MUSIC ARCHIVES

Tall Firs’ Ideal ATP Would Take Place in a Well-Funded Old Folks’ Home

by

Don’t expect much news (or even set times) from the Sunday Supplement, the on-site newspaper for the All Tomorrow’s Parties festival this weekend, edited by Brooklyn-based duo Tall Firs. The group, composed of Aaron Mullan and Dave Mies, has become something like a house band for the festival, and their Supplement deals primarily in all the long-term emotional devastation that’s fit for print. A perfect complement for the their quite-bleak folk, it is a continuation of a conversation the two have continued since their shared Maryland youth as teenage semi-delinquents, mapping a bemused path through oblivion and life.

Lately, they’ve been running cover songs by other ATP performers through their bummer filter and posting the results. With plans to spin the Supplement into a book, the festival’s record label will soon re-release the Firs’ spare and soul-burning LP, Out of It and Into It, through a new distribution deal with French Kiss.

Did you two have any seminal festival experiences growing up?

Dave Mies: Growing up outside of Washington DC, our local “alternative” radio station was WHFS. At their annual WHFestival, we saw the Violent Femmes during their heyday.
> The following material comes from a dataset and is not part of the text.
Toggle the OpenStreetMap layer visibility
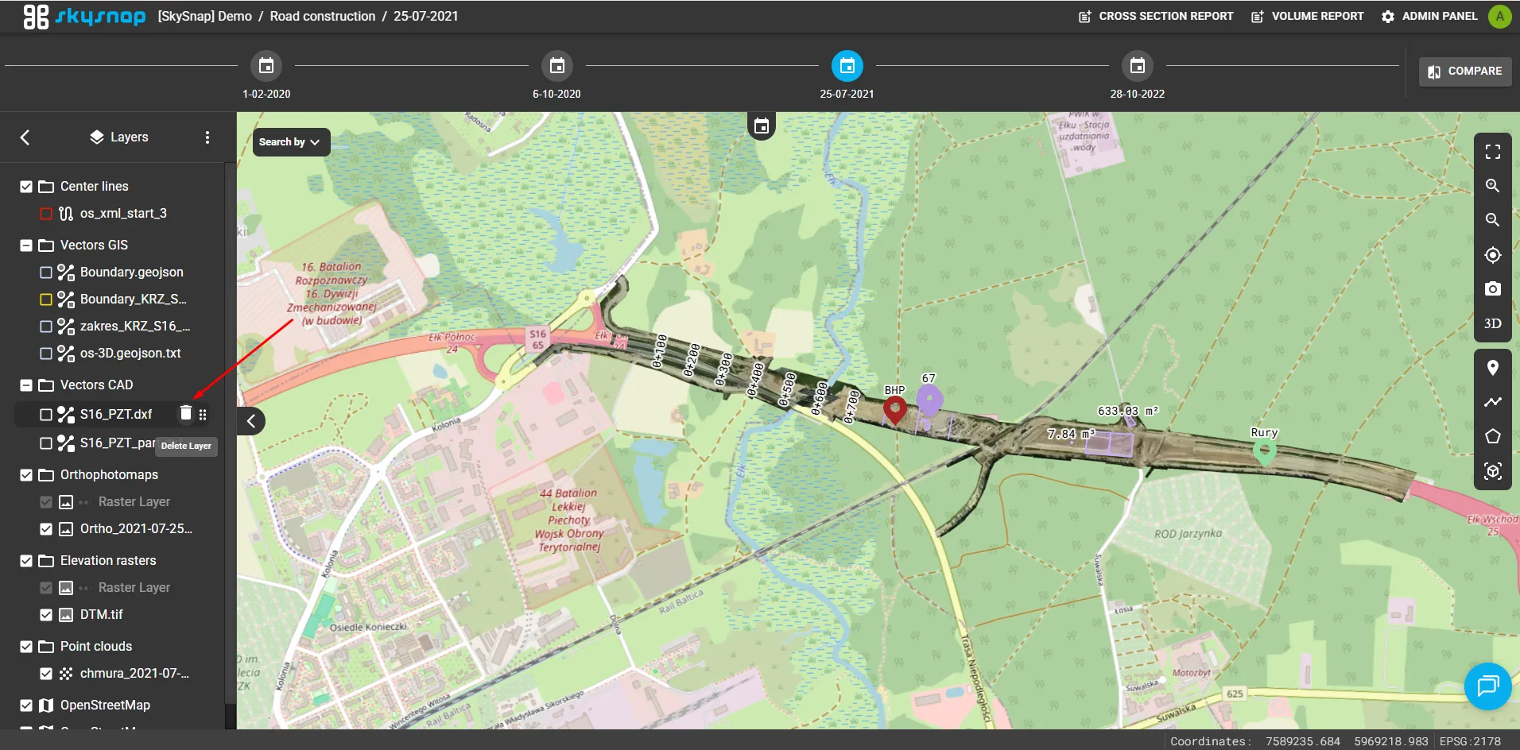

The only food at this thing was pizza, boxes of which kept arriving all day on trucks. When the band went on, the sky was filled with flying pizza boxes the fans were tossing up in the air. Some of the boxes weren’t empty though, and half a mushroom pie landed on us.

Aaron Mullan: We saw a weird lineup of Gang of Four at this thing too. We had never heard of them before. Andy Gill totally blew my mind.
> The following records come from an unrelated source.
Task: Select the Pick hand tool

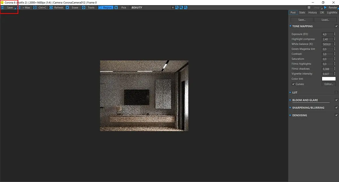Action: click(x=116, y=7)
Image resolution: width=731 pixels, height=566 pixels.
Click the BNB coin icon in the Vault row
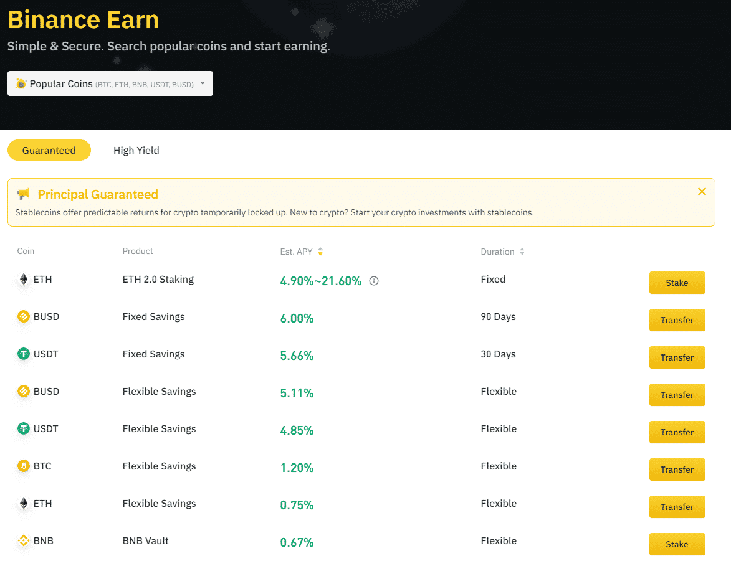[x=24, y=541]
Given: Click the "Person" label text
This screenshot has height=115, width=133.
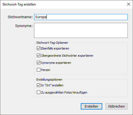Looking at the screenshot, I should pos(46,70).
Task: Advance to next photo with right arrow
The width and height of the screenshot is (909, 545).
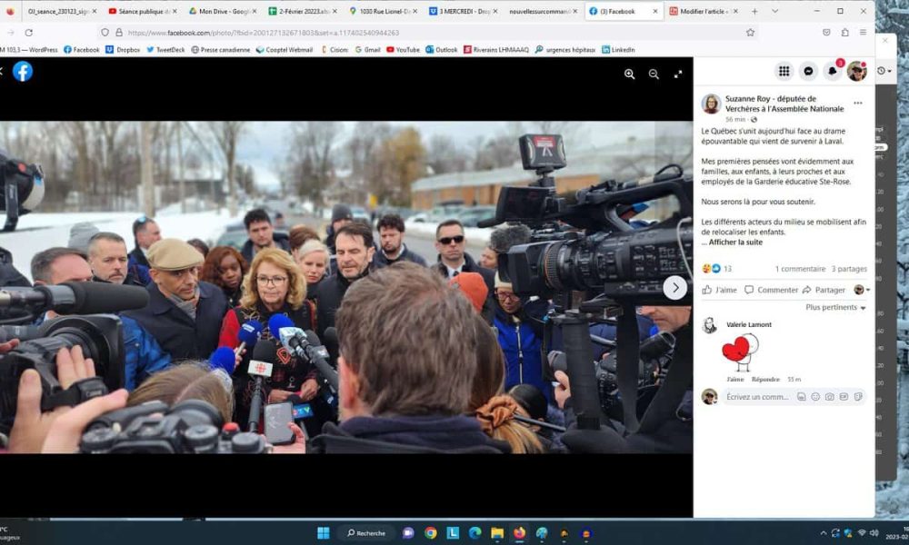Action: click(675, 287)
What are the pros & cons of playing a hangover slot?

Mies: The pros are obvious: listeners who are too tired and hungover to bother walking out. So are the negatives: listeners who are too tired and hungover to show up at all.

What’s the most trouble you’ve gotten into at an ATP?

Mies: In England we inadvertently spiked our driver’s orange juice with MDA. He forgave us, but he was pretty salty the day after.

If you could design an ideal ATP from scratch, what would it look like?

Mies: The Tall Firs have a fantasy list of performers a mile long. In terms of amenities though, I’d love it if all the venues were seated — just not so tightly that you couldn’t get up to buy a beer without pissing people off. I guess we’d need big rooms with lots of folding chairs, so you and your friends could camp out wherever. And a cafeteria would be cool, someplace with a salad bar and a bunch of different shit in metal troughs. Holy shit, I think my ideal ATP would take place in a well-funded old folks’ home.

Mullan: Pontin’s, where it all started and where the UK version is now headed back to, really is the ideal location. New York City is also pretty rad. I mean, if I thought there was somewhere else radder on Earth, I’d move there.

Who is the imagined reader for the Sunday Supplement?

Mies: The kind of person who knows that pain is inevitable, but suffering can be hilarious.

Mullan: People who see the glass as half empty, but still half full of Scotch.

Probably a similar question, but how do you envision a typical ATP attendee?

Mullan: When I am at an ATP event, I have a feeling which I guess is what a normal person feels in a small town. I feel like I could talk to anyone. If a total stranger offered me a bite of their sandwich, I’d eat it.

What kind of feedback have you gotten for the Supplements?

Mies: The audiences seem to really dig the Supplements. They often bring ’em to our performances and shout out questions pertaining to the especially dirty ones. Our biggest French fan did express some displeasure regarding a story about a penis surgery I had. I think they also do a lot for people while they’re on the toilet, as each story is about one dump long.

How do you recognize and/or render cover songs as something bleak enough for the Tall Firs?

Mies: I think we can turn just about any smile upside down. It’s all about technique: when you sing and play as slow as we do and drop everything down a few octaves, the world is your miserable oyster. I’m half-joking. Our music isn’t melancholic to bring people down. I’ve always gravitated toward sad music because it makes me feel less alone. After all, John Lee Hooker was nicknamed “The Healer,” not “The Bummer.” The blues brings us closer together, and that’s what “warms the ice around the heart,” said Kafka.

Did either of you ever step to [Shellac’s] Steve Albini when he ran the poker room?

Mies: If I’m spending my hard-earned money for kicks, I wanna make sure I get off, so I stay from gambling. I’ve got enough vices.

Mullan: Yeah, I [once] walked in the room at the end of the night. I was totally wasted, but weirdly one of the last capabilities I lose under the influence of alcohol is my understanding of probability. I folded maybe four or five bullshit hands, but on the very last hand of the night I had the nuts. People thought I was too drunk to know what I was doing, when in fact I was just almost too drunk to know what I was doing. I probably won like $20. I’m sure I wasn’t the big winner of the night, and I’m sure I bummed everyone out. But it was fun for me.